Documentation
¶
Overview ¶
Package voiceagent implements the Voice Agent WebSocket surface on the Server-Target. It provides three things:
- A Session Manager that tracks active Voice Agent sessions, enforces per-identity and global concurrency limits, and mints HMAC-signed one-time tickets so browser clients can upgrade a WebSocket without sending Authorization headers.
- A wire protocol (see protocol.go) that carries control frames as JSON and audio frames as binary.
- An adapter that bridges the WebSocket to the Framework kernel's internal/voiceagent.Session without the kernel needing to know anything about HTTP.
This file covers the Session Manager and ticket machinery. The wire protocol, WebSocket handler, and adapter live in sibling files.
Index ¶
- Constants
- Variables
- type ActivityDetectionFrame
- type Adapter
- type CascadedAgent
- type CascadedConfig
- type CascadedDeps
- type CascadedProvider
- func (p *CascadedProvider) Close() error
- func (p *CascadedProvider) Connect(ctx context.Context, cfg LiveConfigFrame) error
- func (p *CascadedProvider) Name() string
- func (p *CascadedProvider) Receive(ctx context.Context) (*LiveMessage, error)
- func (p *CascadedProvider) SendAudio(chunk []byte) error
- func (p *CascadedProvider) SendAudioStreamEnd() error
- func (p *CascadedProvider) SendText(text string) error
- type CascadedSTT
- type CascadedTTS
- type ErrorFrame
- type Handler
- type HandlerOptions
- type Identity
- type InterruptedFrame
- type LiveConfigFrame
- type LiveMessage
- type LiveProviderAdapter
- type ManagedSession
- type Options
- type PersonaResolver
- type PongFrame
- type ProviderFactory
- type SequenceStepFrame
- type SessionEndFrame
- type SessionManager
- func (m *SessionManager) Attach(id string) error
- func (m *SessionManager) Create(owner Identity) (*ManagedSession, string, error)
- func (m *SessionManager) Get(id string) (*ManagedSession, error)
- func (m *SessionManager) List(userID string) []*ManagedSession
- func (m *SessionManager) Remove(id string)

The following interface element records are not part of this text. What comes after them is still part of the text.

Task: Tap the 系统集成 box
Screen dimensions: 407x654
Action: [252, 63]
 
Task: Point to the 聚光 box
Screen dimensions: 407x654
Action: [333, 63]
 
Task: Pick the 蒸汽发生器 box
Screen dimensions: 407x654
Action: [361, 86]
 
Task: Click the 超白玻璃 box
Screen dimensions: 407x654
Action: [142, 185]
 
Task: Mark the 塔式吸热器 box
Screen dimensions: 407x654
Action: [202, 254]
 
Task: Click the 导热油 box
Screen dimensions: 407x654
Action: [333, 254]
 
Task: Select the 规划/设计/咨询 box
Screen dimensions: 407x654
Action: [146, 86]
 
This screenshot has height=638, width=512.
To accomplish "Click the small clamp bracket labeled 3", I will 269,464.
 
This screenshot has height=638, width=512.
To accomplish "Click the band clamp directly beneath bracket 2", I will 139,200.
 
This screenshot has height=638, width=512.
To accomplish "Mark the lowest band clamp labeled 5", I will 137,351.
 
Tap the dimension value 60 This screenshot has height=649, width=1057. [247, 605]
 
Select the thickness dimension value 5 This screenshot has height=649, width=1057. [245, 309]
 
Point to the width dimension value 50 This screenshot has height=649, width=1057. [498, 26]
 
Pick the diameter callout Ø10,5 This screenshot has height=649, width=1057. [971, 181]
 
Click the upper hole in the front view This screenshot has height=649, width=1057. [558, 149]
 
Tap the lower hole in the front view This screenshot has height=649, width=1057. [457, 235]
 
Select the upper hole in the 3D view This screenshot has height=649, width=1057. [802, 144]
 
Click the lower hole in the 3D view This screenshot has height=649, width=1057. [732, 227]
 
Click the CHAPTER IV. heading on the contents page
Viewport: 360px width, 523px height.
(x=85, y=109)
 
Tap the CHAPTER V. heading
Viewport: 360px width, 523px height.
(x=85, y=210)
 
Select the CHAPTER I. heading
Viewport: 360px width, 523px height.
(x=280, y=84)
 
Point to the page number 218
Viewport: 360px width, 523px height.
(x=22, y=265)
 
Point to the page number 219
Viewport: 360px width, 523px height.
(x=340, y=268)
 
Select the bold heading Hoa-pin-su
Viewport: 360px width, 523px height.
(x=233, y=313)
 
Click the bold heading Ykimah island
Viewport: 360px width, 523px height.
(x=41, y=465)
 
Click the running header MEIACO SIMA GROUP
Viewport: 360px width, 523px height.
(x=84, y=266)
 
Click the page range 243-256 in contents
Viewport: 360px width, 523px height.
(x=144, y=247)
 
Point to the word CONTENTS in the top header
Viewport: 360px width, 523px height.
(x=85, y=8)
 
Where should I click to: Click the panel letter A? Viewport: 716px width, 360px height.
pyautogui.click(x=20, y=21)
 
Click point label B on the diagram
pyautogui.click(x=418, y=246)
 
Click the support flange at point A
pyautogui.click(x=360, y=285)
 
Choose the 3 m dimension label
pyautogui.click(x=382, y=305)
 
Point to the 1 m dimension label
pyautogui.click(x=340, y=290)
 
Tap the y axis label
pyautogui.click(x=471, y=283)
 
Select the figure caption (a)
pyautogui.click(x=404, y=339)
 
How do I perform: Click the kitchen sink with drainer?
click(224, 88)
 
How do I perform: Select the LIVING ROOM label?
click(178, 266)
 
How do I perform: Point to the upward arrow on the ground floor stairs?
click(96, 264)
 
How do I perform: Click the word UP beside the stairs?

- func (m *SessionManager) VerifyTicket(sessionID, ticket string) error
- type StartFrame
- type State
- type StateFrame
- type TextFrame
- type ToolCallFrame
- type ToolResponseFrame
- type TranscriptFrame
Constants ¶
const ( MsgStart = "start" MsgAudioEnd = "audio_end" MsgText = "text" MsgToolResponse = "tool_response" MsgPing = "ping" MsgStop = "stop" MsgAdvanceStep = "advance_step" )
Client-to-server message types.
const ( MsgState = "state" MsgInputTranscript = "input_transcript" MsgOutputTranscript = "output_transcript" MsgToolCall = "tool_call" MsgSequenceStep = "sequence_step" MsgInterrupted = "interrupted" MsgError = "error" MsgSessionEnd = "session_end" MsgPong = "pong" )
Server-to-client message types.
Variables ¶
var ( ErrSessionNotFound = errors.New("voiceagent: session not found") ErrSessionAlreadyActive = errors.New("voiceagent: session already has an active WS connection") ErrSessionExpired = errors.New("voiceagent: session ticket expired") ErrInvalidTicket = errors.New("voiceagent: ticket signature or payload invalid") ErrGlobalLimitExceeded = errors.New("voiceagent: global session limit exceeded") ErrIdentityLimitExceeded = errors.New("voiceagent: per-identity session limit exceeded") )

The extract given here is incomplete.